The spread of G614 was very fast and massive, because the nature of the G614 variant has higher transmissibility and greater competitive fitness than the wild-type virus (Korber et al. 2020; Hou et al. 2020). This massive spread is further supported by the human travelling patterns and highly extensive transportation system all around the world. Although many countries have specific border restriction policies, the viral spread has not been effectively contained (Mallapaty 2021).

The G614 variant has completely replaced the D614 variant since September 2020 in all Indonesian regions (Fig. 4). This finding may correlate with a significant increase of confirmed COVID-19 cases in Indonesia during that particular period and the following months. The first case of COVID-19 in Indonesia was announced on March 2, 2020. In September 2020, the reported confirmed cases were less than 400,000 cases and increased rapidly to 1.4 million cases by early March 2021 (World Health Organization 2021). There are many factors that can contribute to the increase of COVID-19 cases in Indonesia. However, the role of mutations in the circulating virus characteristics should not be underestimated (Hou et al. 2020).

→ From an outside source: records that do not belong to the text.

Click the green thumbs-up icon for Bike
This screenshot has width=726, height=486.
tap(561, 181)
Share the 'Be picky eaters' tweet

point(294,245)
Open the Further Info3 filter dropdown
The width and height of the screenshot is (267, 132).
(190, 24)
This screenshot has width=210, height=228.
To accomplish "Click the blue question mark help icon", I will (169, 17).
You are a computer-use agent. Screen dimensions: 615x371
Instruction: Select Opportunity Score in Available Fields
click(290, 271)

There are four mutations that appear to occur in the G614 variant only. Further analysis showed that G614 variants developed into four genetics clusters in Indonesia, separated from the clusters consisting of D614 variants (Fig. 6). All together with the epidemiological data showing the significant increase of COVID-19 cases in Indonesia, this pattern may support the indication that D614G variant is a founder effect of SARS-CoV-2 in Indonesia (Gunadi et al. 2020). The development of D614G variant may be the consequence of an evolutionary advantage of the D614G mutation in the FCS region of the S protein of SARS-CoV-2 circulating in Indonesia.

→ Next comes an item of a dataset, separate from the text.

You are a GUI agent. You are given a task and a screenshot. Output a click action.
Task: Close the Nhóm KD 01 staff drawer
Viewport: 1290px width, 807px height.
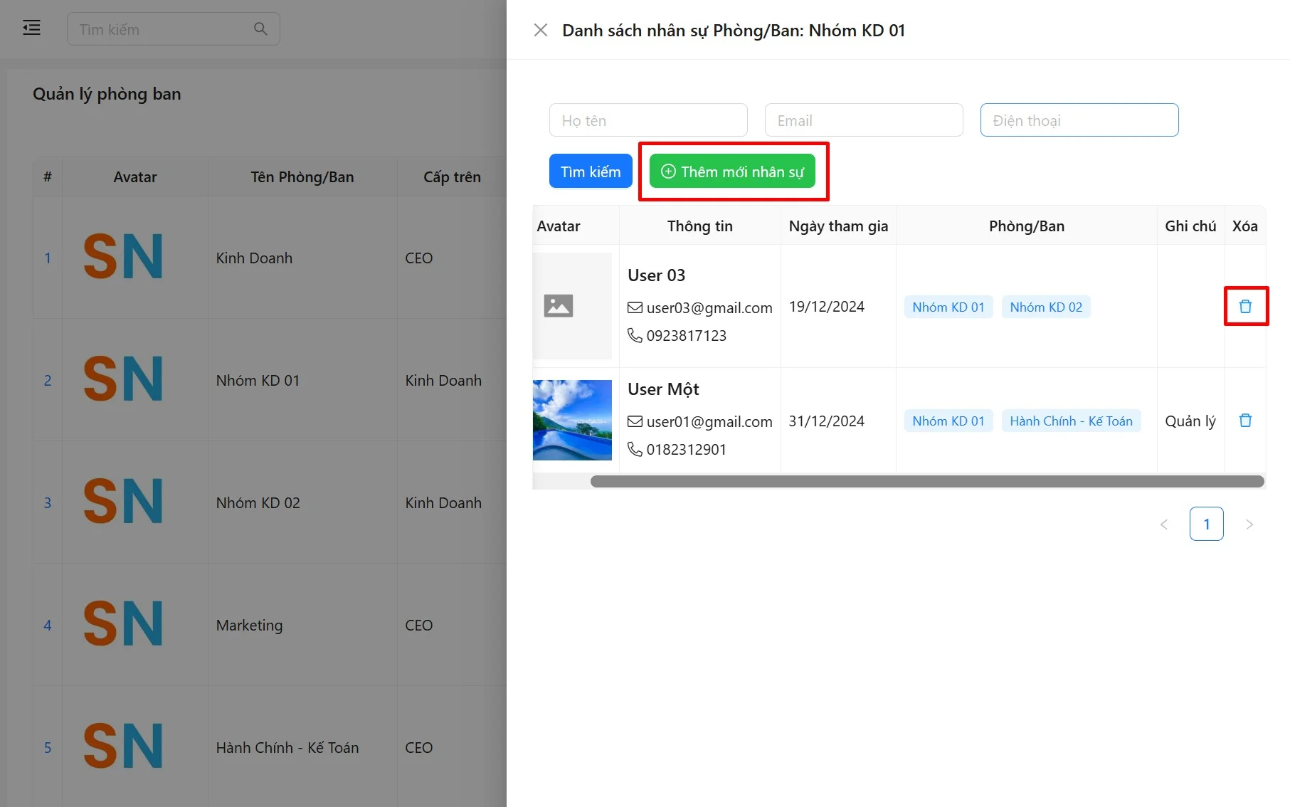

Currently, continuous transmission of SARS-CoV-2 leads to the emergence of novel variants with increased fitness advantage and consequently, may have a significant impact on the ongoing pandemic, including Indonesia (Perez-Gomez 2021). The SARS-CoV-2 variants of concern (VOC), including Alpha, Beta, Gamma, Delta, and the latest Omicron variant, have been associated with the surge of confirmed COVID-19 cases globally. The massive increase of COVID-19 cases in Indonesia in July 2021 was associated with the introduction of Delta variant in Indonesia. The first confirmed case of Delta variant in Central Java and Yogyakarta was on May 25, 2021 and shortly became the most dominant VOC in Indonesia (Gunadi et al. 2021). Interestingly, all these VOC harbor the D614G mutation, indicating that this mutation is positively selected and subsequently drives the dynamic evolution of SARS-CoV-2 up to this moment (He et al. 2021). Thus, D614G mutation provides a selective advantage and increases the transmissibility of SARS-CoV-2 (Harvey et al. 2021).

We found two other mutations, Q675H and Q677H, which were also reported by Begum et al. (2020) and Kim et al. (2020). These two mutations might be important because mutations near the S1/S2 cleavage site could influence the activity of the protease enzymes with respect to the cleavage sites (Begum et al. 2020). One mutation before the polybasic cleavage site within the S gene, PRRAR (681–685 amino acid) motif was identified as S680P which was previously reported by Kim et al. (Kim et al. 2020). Learning from evidence that the FCS region is important and the potential role of D614G as a founder effect of other mutations in this region, further molecular epidemiology surveillance of the FCS region mutations is important, especially in the area where transmission of COVID-19 is still high, such as Indonesia.

In conclusion, we demonstrated here that G614 variant was detected in our clinical samples since May 2020 and replaced the D614 variant massively. This finding indicated that D614G mutation is an evolutionary advantage for the SARS-CoV-2 transmission in the Special Region of Yogyakarta and Central Java provinces of Indonesia. Mutation in the FCS region is an important event which may contribute to the evolutionary process of virus in particular geographical area which eventually influence the phenotypic characteristic of the virus, including the transmissibility.